Copy out the rows below word for word, starting at the line containing "The height and" and continuing through the end of the rows, both ends included. Leave the pictures out of your answer.
begin TASK DATA
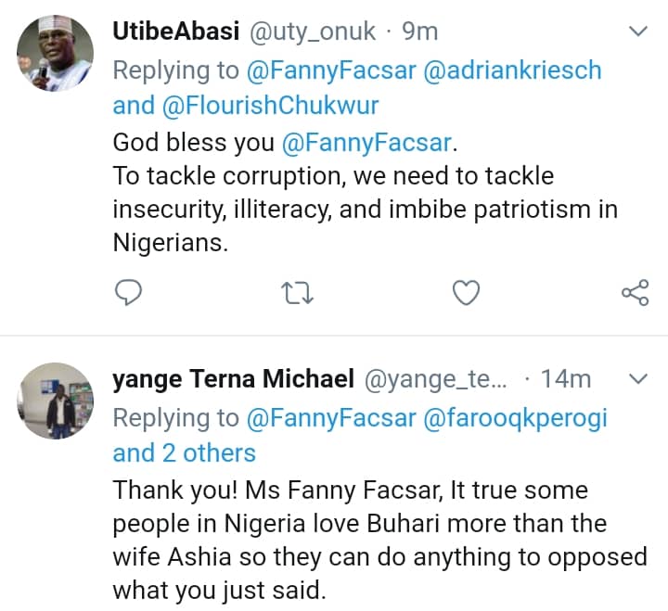Image resolution: width=668 pixels, height=611 pixels.
Task: Open the 9m timestamp of first tweet
Action: (419, 32)
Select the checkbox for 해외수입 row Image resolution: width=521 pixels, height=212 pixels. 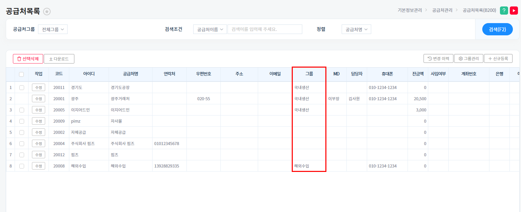click(22, 166)
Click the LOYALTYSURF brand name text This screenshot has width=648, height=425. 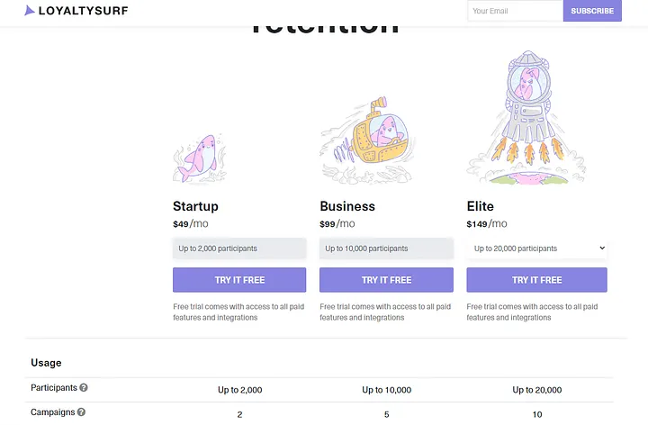84,11
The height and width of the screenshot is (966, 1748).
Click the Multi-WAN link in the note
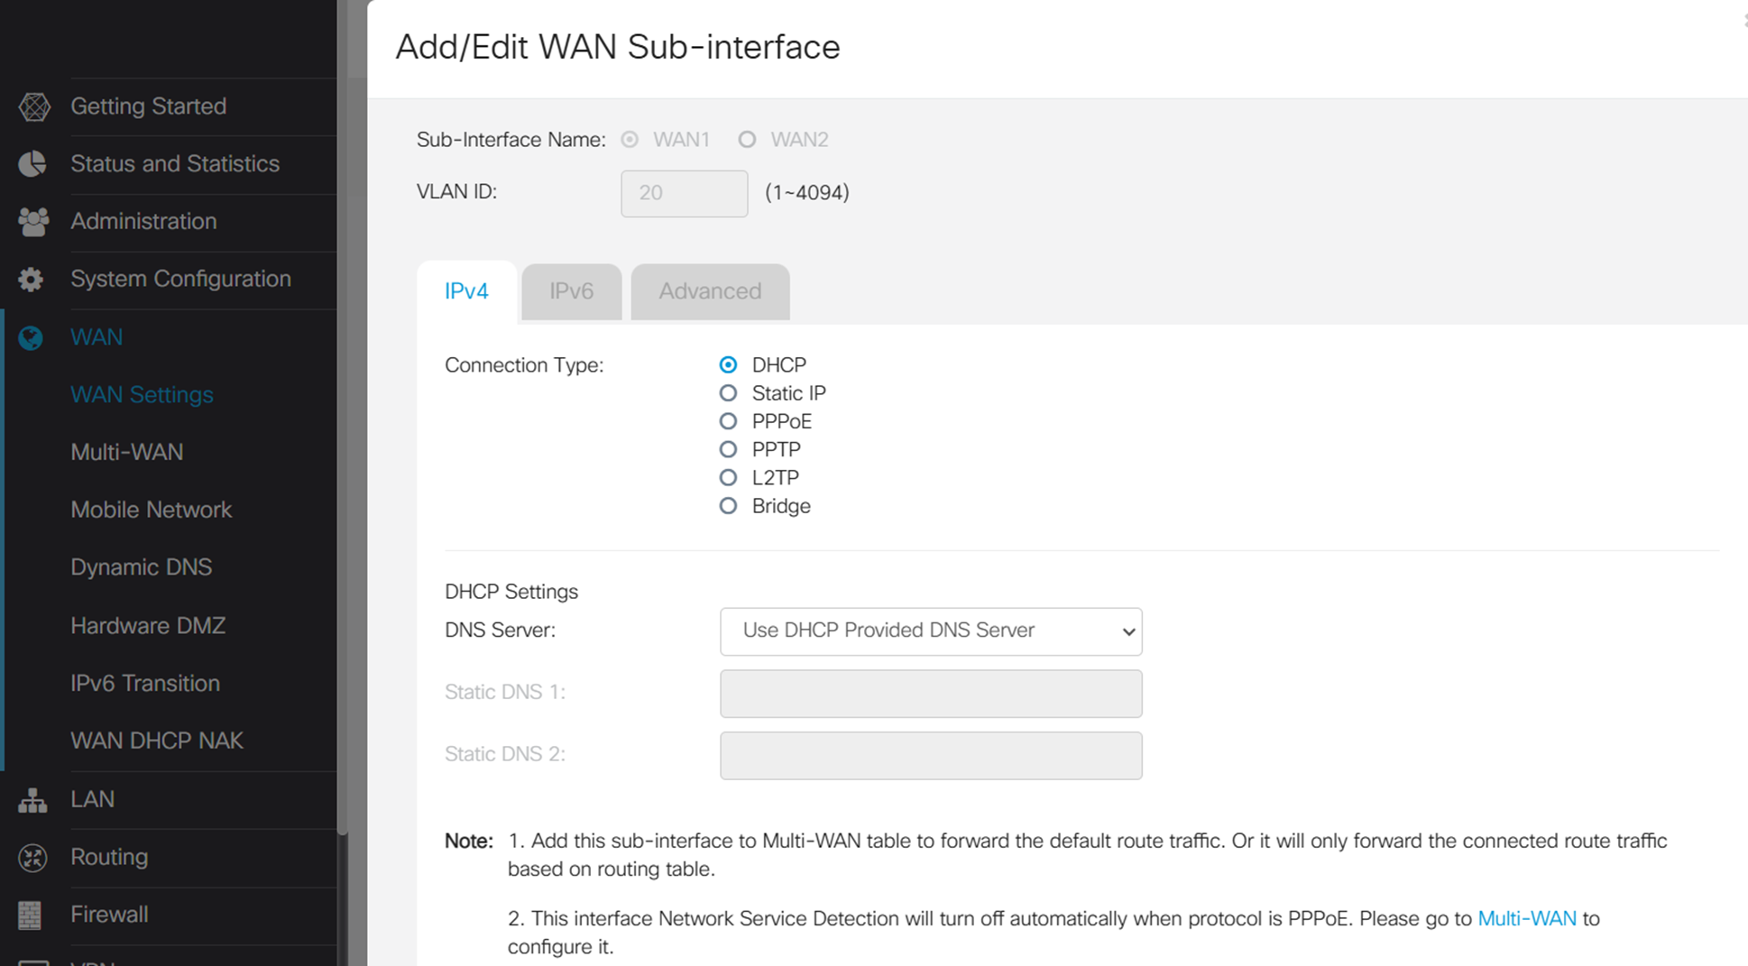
end TASK DATA
* _THE SOLUTION_
The height and width of the screenshot is (966, 1748).
Click the Multi-WAN link in the note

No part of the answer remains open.